▶ [What to do]: Could you transcribe exactly the lines from the one containing "Image resolution: width=355" through the end of the listing below, both included, but none of the pictures?
__________________________________________________
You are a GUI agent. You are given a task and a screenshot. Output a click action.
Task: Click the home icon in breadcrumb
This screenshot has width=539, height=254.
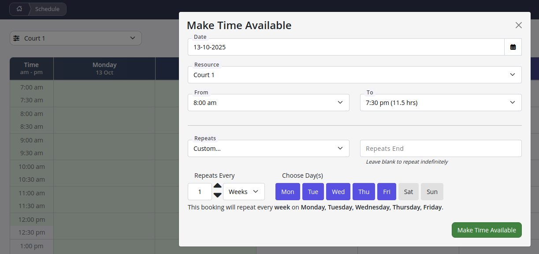pyautogui.click(x=19, y=9)
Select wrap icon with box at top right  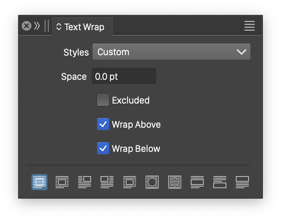tap(85, 182)
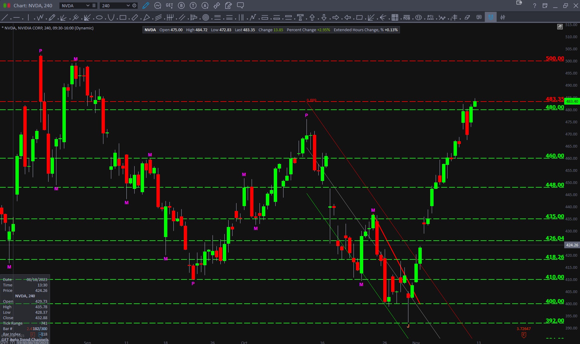Click the 500.00 red price level label
This screenshot has height=344, width=580.
coord(555,58)
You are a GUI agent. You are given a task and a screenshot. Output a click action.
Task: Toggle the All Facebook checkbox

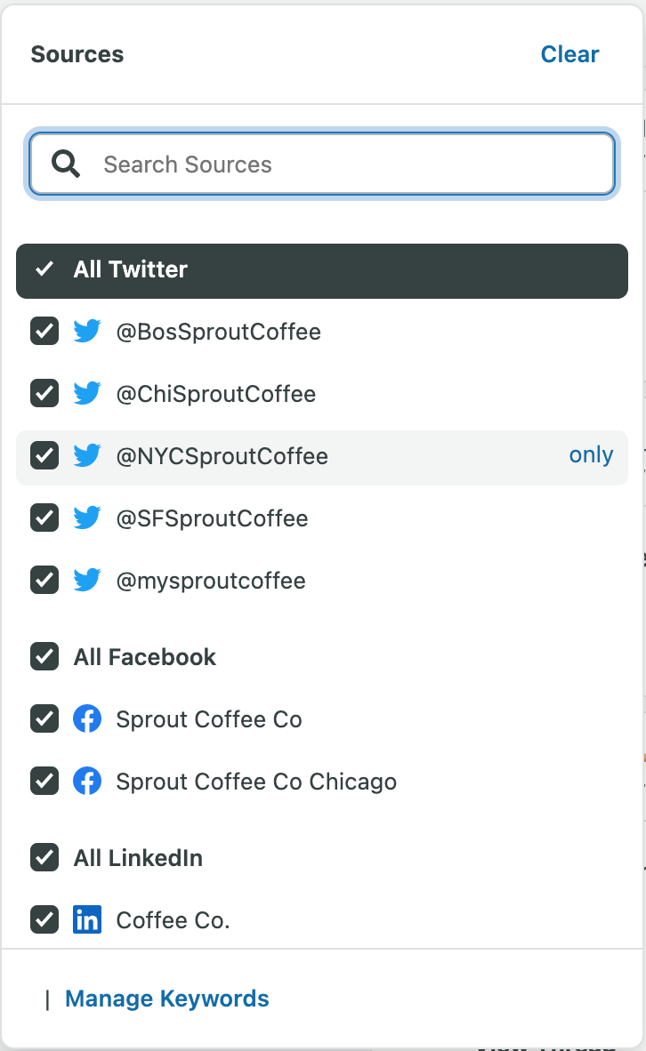tap(44, 657)
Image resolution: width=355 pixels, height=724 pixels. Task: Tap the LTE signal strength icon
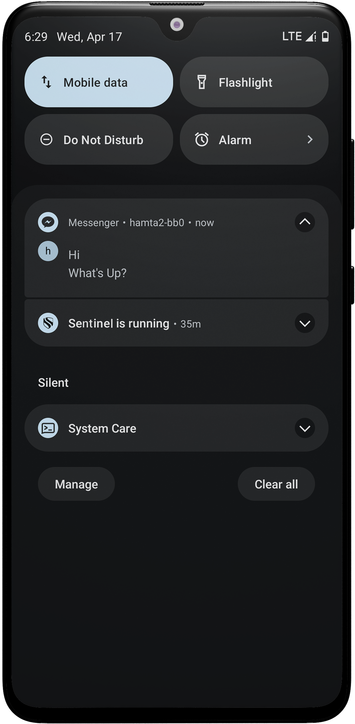point(311,36)
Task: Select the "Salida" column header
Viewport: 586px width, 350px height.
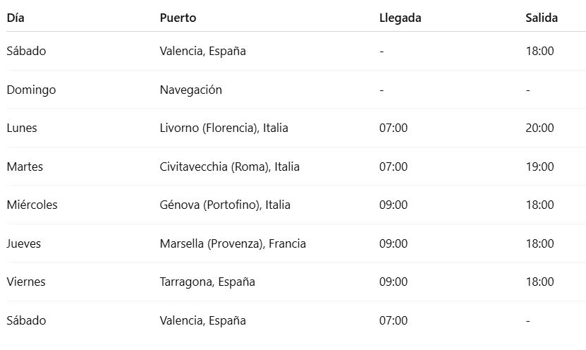Action: (x=542, y=18)
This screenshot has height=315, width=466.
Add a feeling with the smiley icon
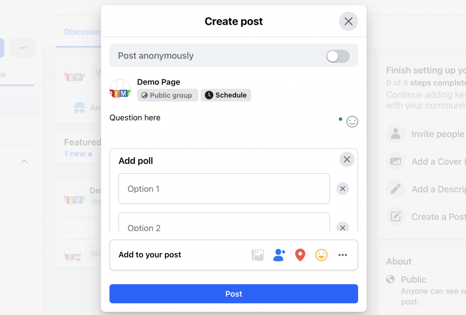point(321,255)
__________________________________________________
▶ [Task solution]:
Image resolution: width=355 pixels, height=724 pixels. Task: Tap the LTE signal strength icon
point(311,36)
Task: Select the "Salida" column header
Viewport: 586px width, 350px height.
Action: (x=542, y=18)
This screenshot has height=315, width=466.
Add a feeling with the smiley icon
point(321,255)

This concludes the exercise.